From the moment the incredible pounding bass line of The Immigrant Song pumps through the speakers, accompanied by perhaps the greatest opening title sequence in cinema history, you know that this film is going to be one hell of a ride. For those of you familiar with the original novel from Stieg Larsson, you’ll know that the subject matter is brutal, uncompromising and at times, disturbing. This either makes for an incredibly hard to film to direct, or a great opportunity to make a powerful and evocative movie.

Thankfully, with Fincher at the helm we have the latter. A gritty, and faithful adaptation of the novel that goes out of its way to forge its own style and dare I say, almost create a brand for the trilogy that will now grace our screens over the coming years. It’s a fantastic achievement and completely justified for a story (both the novel and the film) that goes out of its way to deviate from the norm. Despite an extensive character list (and cast), you’ll be hard pressed to find anyone that is not damaged, depraved, deviant or all three, and a slew of activity that pendulums from regular illegality to pure sickness.

One of the core reasons for the popularity of the books is the introduction of a new type of heroine, whose realisation is even more impressive on the big screen. Lisbeth Salander (Rooney Mara) is a damaged young girl, with incredible talents and a fascinating punk-noir aesthetic that bleeds in to the very fabric of the film. This complex and vibrant firework of a character is paired with the more regular disgraced journalist character of Mikael Blomkvist (Daniel Craig) who offsets Lisbeth’s volatile nature to provide a strong backbone and forward momentum to the narrative. The two characters, whether on page or screen, make a fantastic double act with their contrasting dispositions and desires, and their actions are laced with a fire and determination that is incredibly refreshing.

Fallen from grace, Blomkvist takes up a freelance investigatory role for retired business tycoon Henrik Vanger (Christopher Plummer), agreeing to search for the murderer of his niece who went missing 40 years ago. He is later joined by cyber-anarchist Lisbeth Salander, and together they uncover a shocking string of events that touches upon everything from Nazism, to rape and torture, and that’s just within the Vanger family. Blomkvist also has his sights set on other targets, the corrupt and despicable titans of contemporary Swedish industry who pollute the economy through illegal activity, and who Blomkvist has thus far, failed to put down. The story is half murder mystery and half political thriller, and whilst the murder narrative is front and centre, the diminution of the story from novel to screen sadly lets most of the political thriller narrative go by the way side. You could argue that the current economic climate provides a fertile environment for stories of financial illegality, however, perhaps because the film remains set in Sweden (which is a very good thing) Fincher has less of a relationship with Swedish economics and therefore cannot invest himself fully. The Blomkvist/Wennerström sub-plot remains sadly lacking.

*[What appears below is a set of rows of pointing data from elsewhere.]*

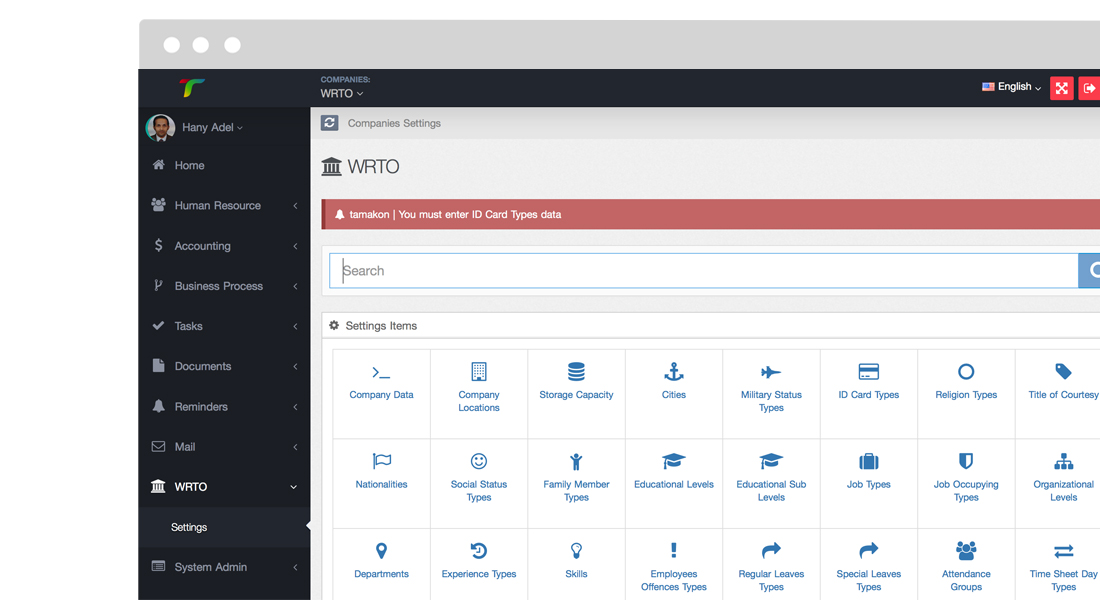Select the Job Types briefcase icon
The image size is (1100, 600).
pyautogui.click(x=868, y=462)
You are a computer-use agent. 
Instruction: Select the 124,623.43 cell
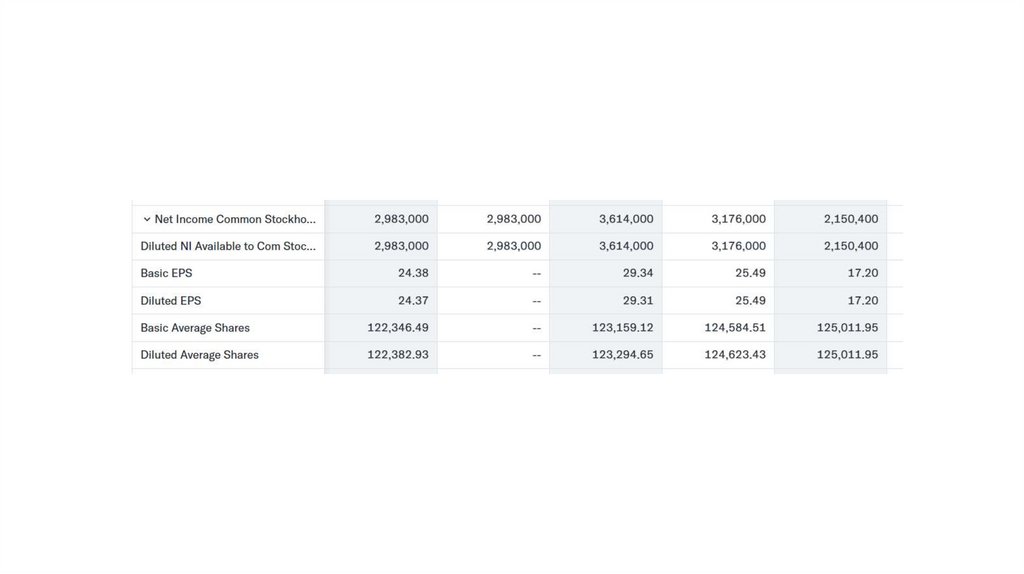point(735,355)
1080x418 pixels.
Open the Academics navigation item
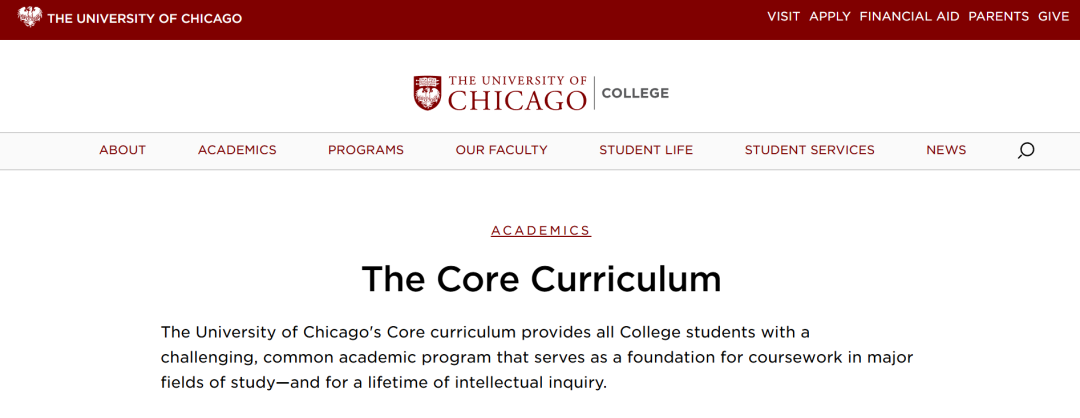point(237,150)
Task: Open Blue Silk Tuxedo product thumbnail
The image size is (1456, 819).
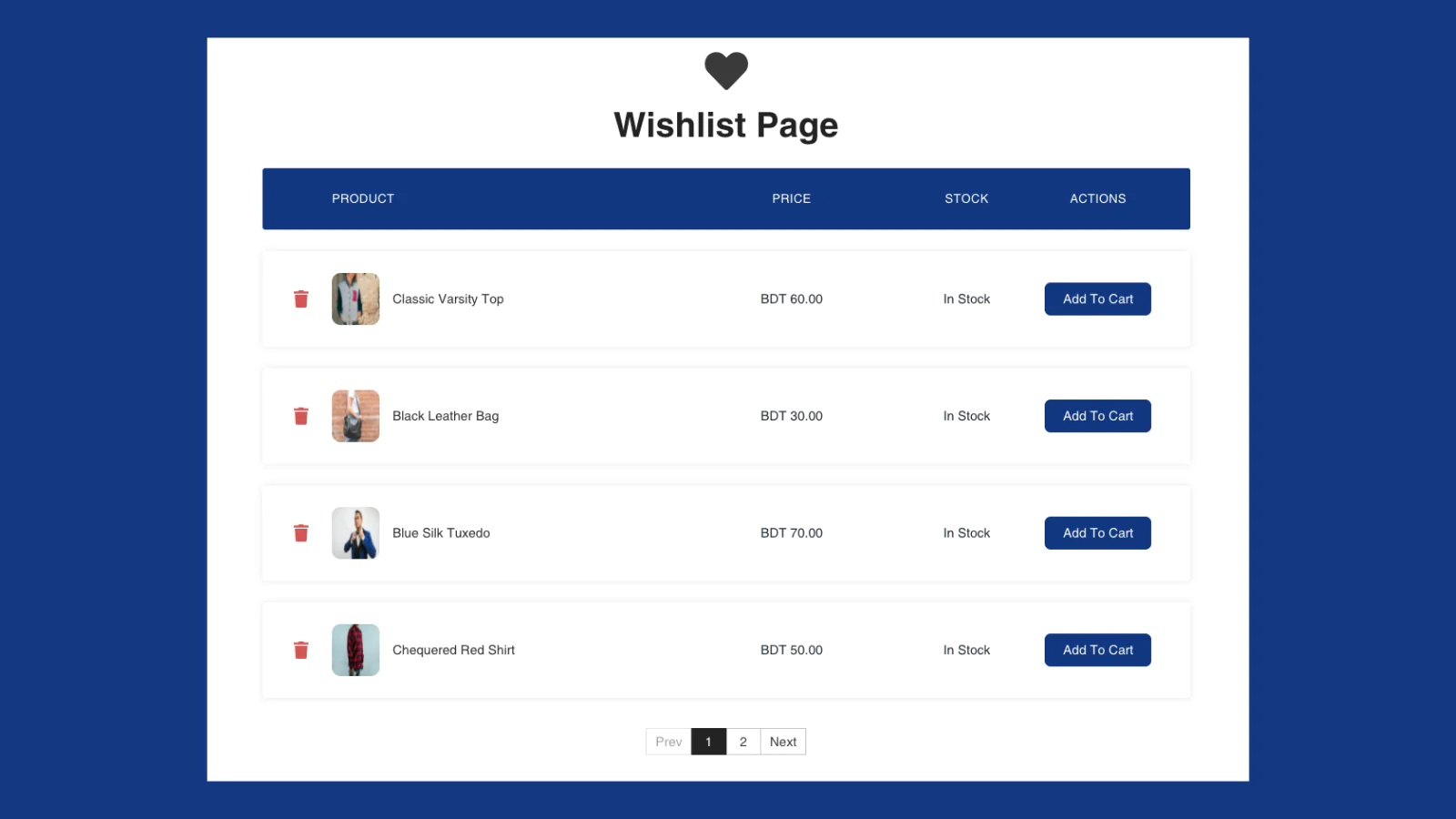Action: 356,533
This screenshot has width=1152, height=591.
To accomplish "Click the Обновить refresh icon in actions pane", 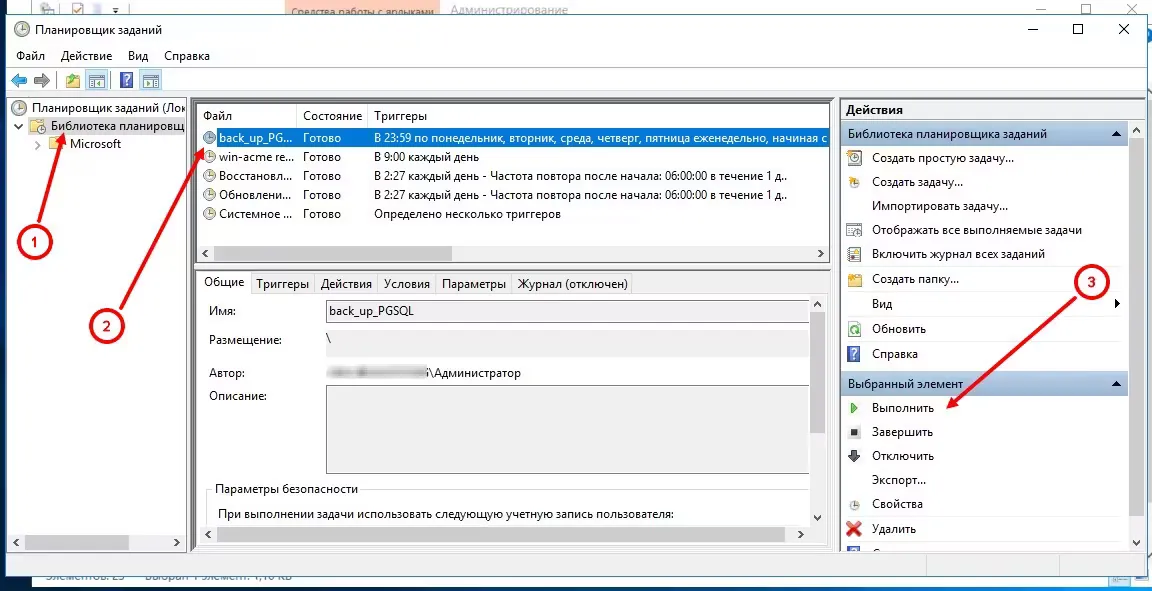I will point(854,329).
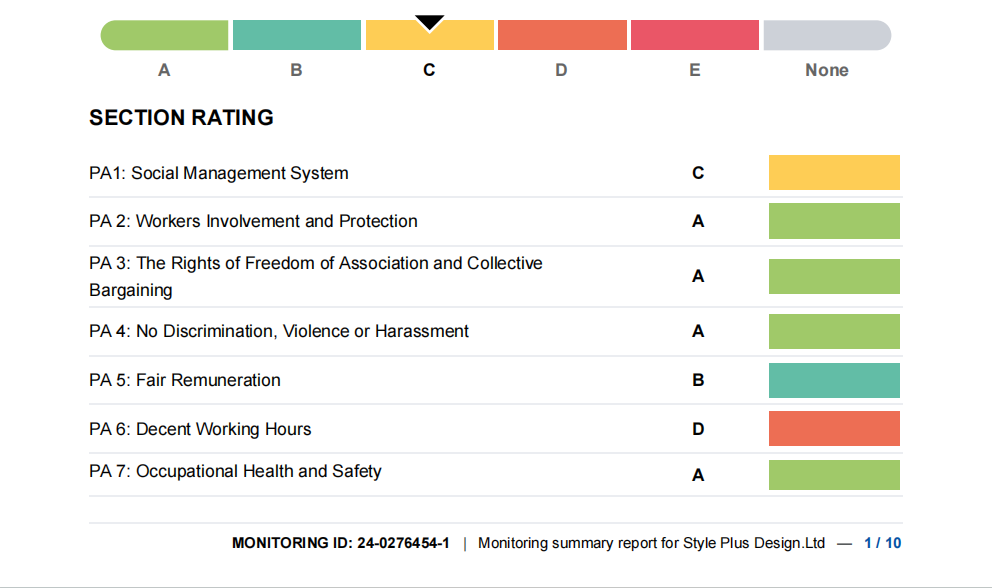
Task: Click PA 6: Decent Working Hours
Action: 200,429
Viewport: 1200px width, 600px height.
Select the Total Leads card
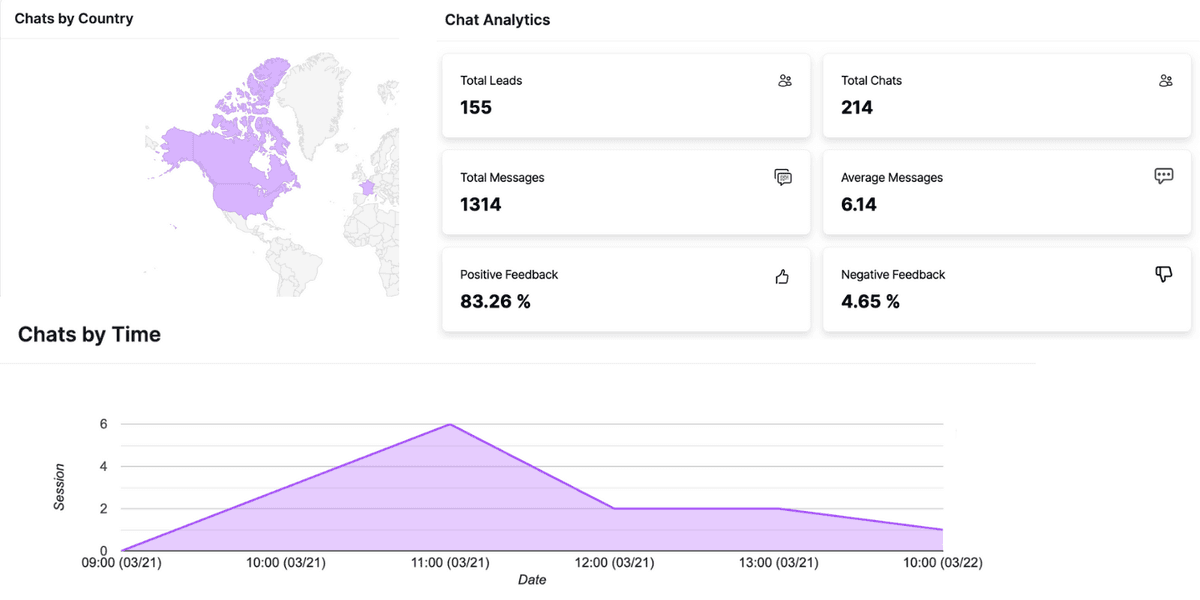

Unfortunate it may be, but necessary too. The novel is long and winding and derives a lot of its power and substance from the intricacies of both mystery plots. Even with a film edging on three hours, it’s still a difficult task to address and dissect the events as fully as the novel and so it is a necessary casualty of adaptation. I can only urge viewers to read the book alongside the film to enjoy the deeper complexities of the story.

The film deals with incredibly dark and twisted themes, and for that requires a warning that it may not be to everyones taste. However, it does offer an excellent narrative (or two) and a fantastic re-imagining of a significant cinematic heroine. For those that don’t mind being challenged by graphic scenes and themes, then this is a solid film that is fresh, intelligent and weighty and delivers a fantastic cinema experience.